I tore a copy of another iconic FSA photograph from a museum brochure. I taped it up and stared at it while I stretched on the yoga mat in my tiny apartment. There was no escaping her eyes, her thin lips. I looked at her dress. Homemade and, I’d read, designed, as all her dresses were, to allow for breastfeeding, since every year she had a new infant who needed nursing.

She had a name, this woman with the thin lips, as well as an alias she’d been given by Walker Evans and James Agee when they photographed her and her family and their homes in Alabama for Fortune magazine.

So she was probably copyrighted. And she was iconic. Being an icon meant losing your identity as an individual if you were the subject of the photograph. But if you were the creator, the photographer, then your copyrighted work appreciated in value if the image was deemed iconic. I remembered something I’d seen in a Russian art book, an icon with the inscription on the back: “Not painted by human hands.”

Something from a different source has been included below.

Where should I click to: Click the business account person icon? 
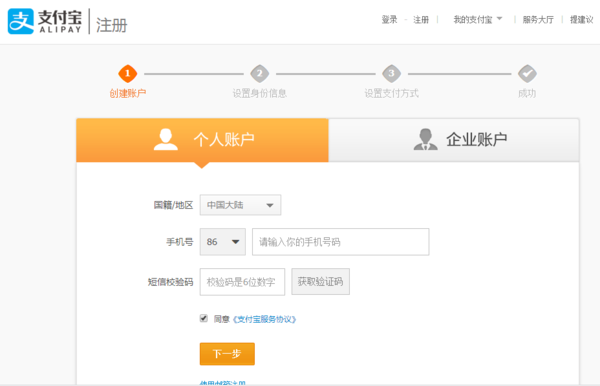click(425, 139)
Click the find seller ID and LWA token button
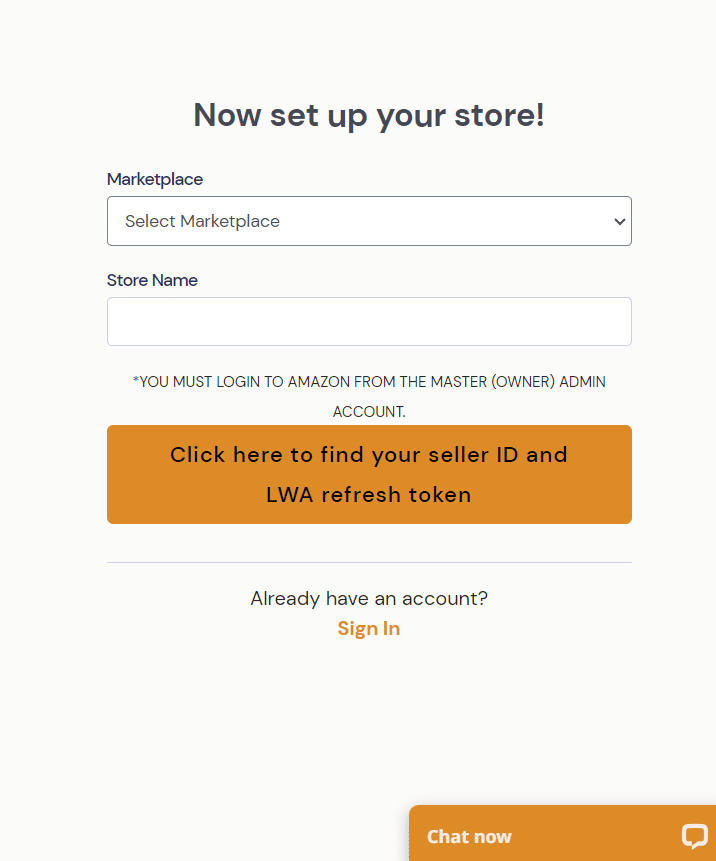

So I would need permission to use or change this image. . . or was I forbidden to touch it? Just as I might, now, be forbidden from using the phrase “The Human Bond” because Nuveen Investment Company has trademarked that phrase in order to sell their services to wealthy clients. And the beautiful things I cut out of the catalogs of Williams-Sonoma, Pottery Barn, Restoration Hardware—the retailers sent these things into my home so I could want them, not take them. Their images of lamps and duvet covers and flower petals sparkling with dew were not my property.